A. Family used to identify region on chromosome 12 harbouring genetic defect causing nIHH with detail of subset of genes in critical interval B. Location of pathogenic mutation in TAC3. Shaded amino acids represent the tachykinin signature motif. C. Conservation of mutated residue among selected paralogues and orthologues.

Figure 3

Both missense mutations in NK3R result in loss of receptor function. A) Bright field (left) and GFP-fluorescent only (right) identifying TACR3 transfected HEK293 cells. B) Pseudocolour images of 340/380 nm ratio for the same optical field as in (A) before (left) and during (right) the application of 100 nM wt-NKB. Note that only GFP-positive cells respond. C) Representative Ca²⁺-responses of 3-5 wt- or mutant TACR3 transfected cells to application of different NKB doses as indicated.

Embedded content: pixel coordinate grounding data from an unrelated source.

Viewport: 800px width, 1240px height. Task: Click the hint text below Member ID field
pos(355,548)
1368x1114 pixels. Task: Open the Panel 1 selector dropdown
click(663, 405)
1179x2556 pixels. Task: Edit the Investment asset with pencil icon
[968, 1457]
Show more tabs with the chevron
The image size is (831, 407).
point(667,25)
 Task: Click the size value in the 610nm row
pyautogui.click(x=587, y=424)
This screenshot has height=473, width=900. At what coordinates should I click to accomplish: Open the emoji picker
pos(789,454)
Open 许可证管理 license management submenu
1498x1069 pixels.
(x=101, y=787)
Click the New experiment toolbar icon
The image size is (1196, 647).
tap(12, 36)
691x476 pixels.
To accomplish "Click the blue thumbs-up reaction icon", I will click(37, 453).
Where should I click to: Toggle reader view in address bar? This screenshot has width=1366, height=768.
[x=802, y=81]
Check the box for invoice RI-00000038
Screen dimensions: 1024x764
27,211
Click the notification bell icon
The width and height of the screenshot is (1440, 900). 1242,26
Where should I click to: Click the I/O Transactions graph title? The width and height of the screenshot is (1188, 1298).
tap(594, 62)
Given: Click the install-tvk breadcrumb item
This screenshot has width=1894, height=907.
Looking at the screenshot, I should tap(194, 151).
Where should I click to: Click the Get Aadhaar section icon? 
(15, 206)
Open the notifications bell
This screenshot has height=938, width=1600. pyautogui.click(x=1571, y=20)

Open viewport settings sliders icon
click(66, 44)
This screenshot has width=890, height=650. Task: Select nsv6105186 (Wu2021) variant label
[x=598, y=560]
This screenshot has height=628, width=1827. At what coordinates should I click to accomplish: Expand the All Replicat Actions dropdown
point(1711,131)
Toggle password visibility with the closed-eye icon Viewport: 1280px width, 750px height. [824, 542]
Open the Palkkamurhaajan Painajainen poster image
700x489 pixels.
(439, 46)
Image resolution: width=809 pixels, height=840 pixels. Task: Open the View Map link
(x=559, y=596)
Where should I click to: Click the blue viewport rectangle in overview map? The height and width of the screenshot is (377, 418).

D) NKB dose responses for wt (black squares, n=93-206), G93D- (red squares, n=112-145) and P353S-mutant (green squares, n=156) TACR3. Peak [Ca²⁺]-responses recorded as in (C) in at least 5 dishes/construct were averaged over 30s and the data was fit with the logistic function [Ca²⁺] = (A1-A2)/(1+([NKB]/EC50))+A2 using origin software (Microcal). The resulting fit parameters were: wt-TACR3: A1=45±6 nM, A2=227±6 nM, EC50=6.6±1.3 nM; TACR3-G93D: A1=45±2 nM, A2=91±5 nM, EC50=290±146 nM; TACR3-P353S: A1=47±3 nM, A2=75 nM (fixed), EC50=4.0±2.1 μM. Error bars represent 1SE.

Figure 4

The missense mutations in NKB results in severe loss of agonist function at the NK3R A) Representative Ca²⁺-responses of 3 wt-TACR3 transfected cells to application of different NKB and NKB-M90T doses as indicated. B) NKB dose responses for NKB (black squares), and NKB-M90T (red circles). Peak [Ca²⁺]-responses recorded as in (A) in 5 dishes (n=113 cells) were averaged over 30s and the data was fit with the logistic function [Ca²⁺] = (A1-A2)/(1+([NKB]/EC50))+A2 using origin software (Microcal). The resulting fit parameters were: NKB: A1=40±8 nM, A2=242±11 nM, EC50=5.8±1.5 nM; NKB-M90T: A1=38±4 nM, A2=242 nM (fixed), EC50=52±6 nM. Error bars represent 1SE; responses to similar doses of the two peptides were compared using a paired t-test; i p=3*10⁻¹², ii p=3*10⁻²⁰, iii p=6*10⁻⁷.